Franssen is now the co-chair at Women Moving Millions, another inspiring project that connects women with resources. It was created in 2006 by American sisters Swanee and Helen LaKelly Hunt, as a way of mobilizing female donors to make million dollar gifts to organizations supporting women and girls around the world.
“In Canada, all the women who are in Women Moving Millions have given their million dollar gift to the Canadian Women’s Foundation,” said Franssen, who donated one of those millions herself.
Despite the great work being done by organizations like the Canadian Women’s Foundation, Franssen says the fight for real gender equality is far from over. While she agrees that standards today aren’t quite as discriminatory as they were in her secretarial days, there’s still a lot of room for improvement.
“There are lots of things that have changed, but there are lots of things that have remained exactly the same. One of those things that’s remained the same are our wages,” she said.
“Today women are making 68 cents for every dollar a man makes in Canada…and ten years ago we were making 70 and a half cents for every dollar.”

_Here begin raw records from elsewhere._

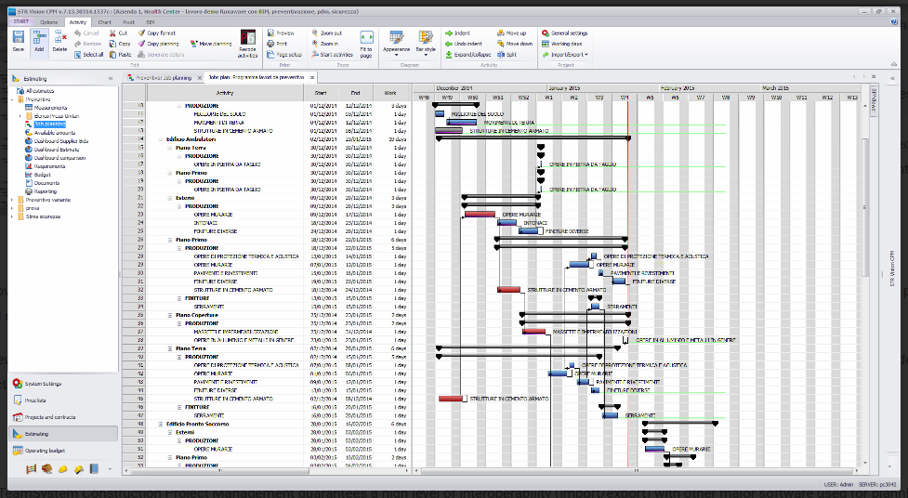This screenshot has width=908, height=498.
Task: Click the Fit to page icon
Action: 366,43
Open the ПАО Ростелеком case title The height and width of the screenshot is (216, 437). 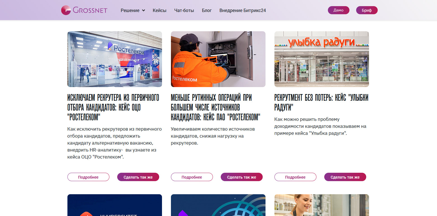tap(216, 107)
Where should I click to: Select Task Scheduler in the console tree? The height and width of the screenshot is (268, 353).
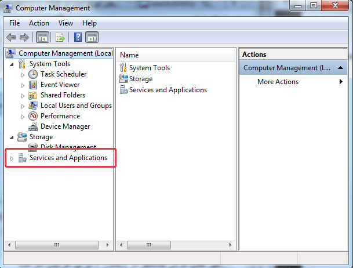(63, 74)
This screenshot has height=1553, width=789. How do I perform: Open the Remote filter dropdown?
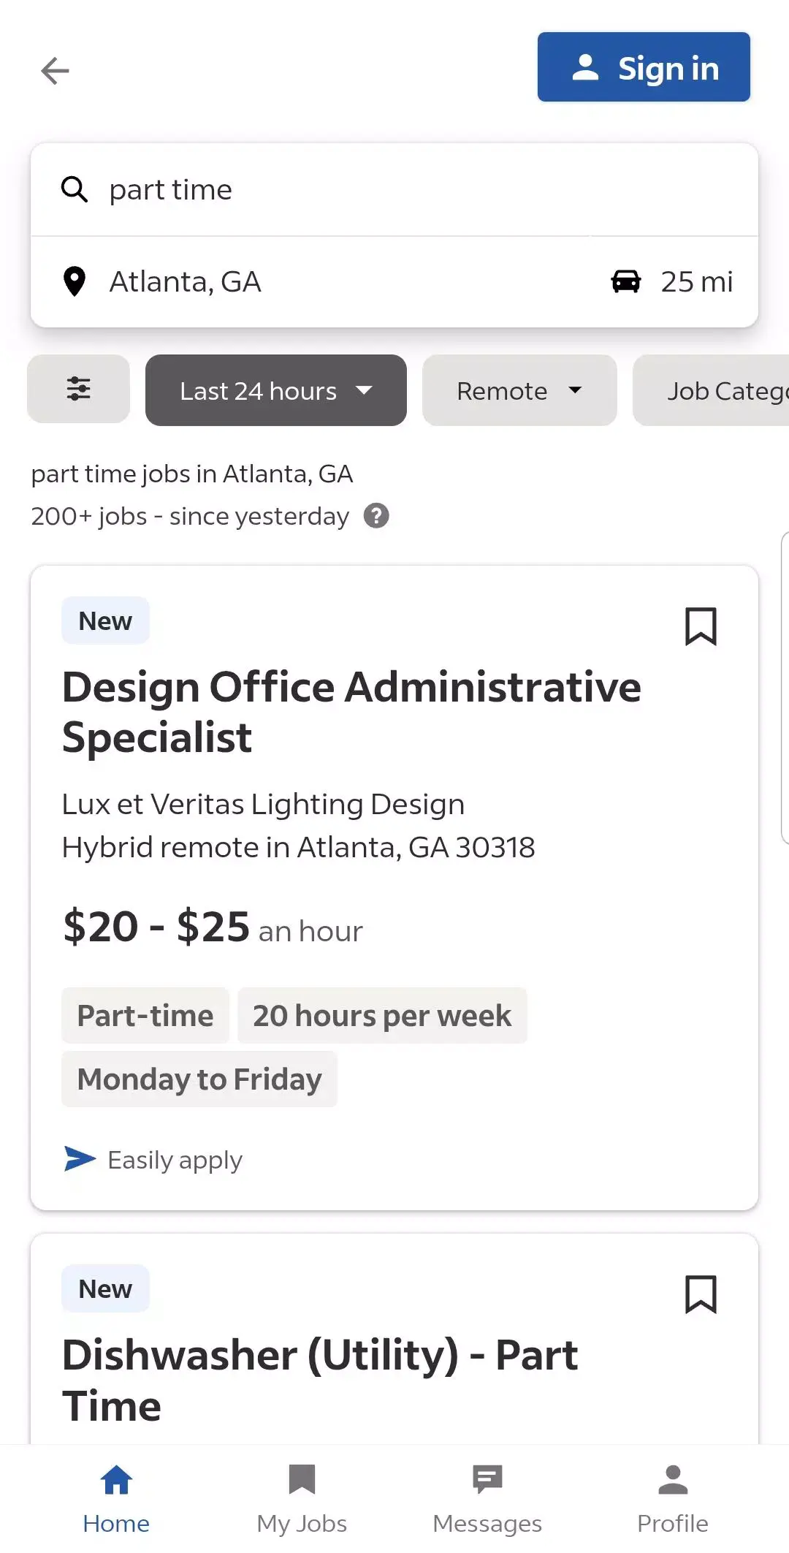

Franssen also notes that women only make up 12 to 15 per cent of top management and board positions.
“It’s not a good reflection of who the customers of these companies are,” she said.
It's true that these ratios need to change. But taking over executive roles is not Franssen's number one priority.
“I see poverty as the most significant problem,” she said.
“Because I think that if women are not living in poverty, it helps them move away from a violent situation, it helps them move away from trafficking, it helps girls become more resilient and more believing in themselves. So poverty is number one.”
Through the Canadian Women’s Foundation and Women Moving Millions, Franssen is doing all she can to help improve the lives of females here in Canada and abroad.
“I think that investing in women and girls has what I would call a ‘spillover effect’,” she explained.
“The effect that you have spills over from the mother to the children, to the next generation. And it makes communities better, it makes them stronger and it makes them safer.”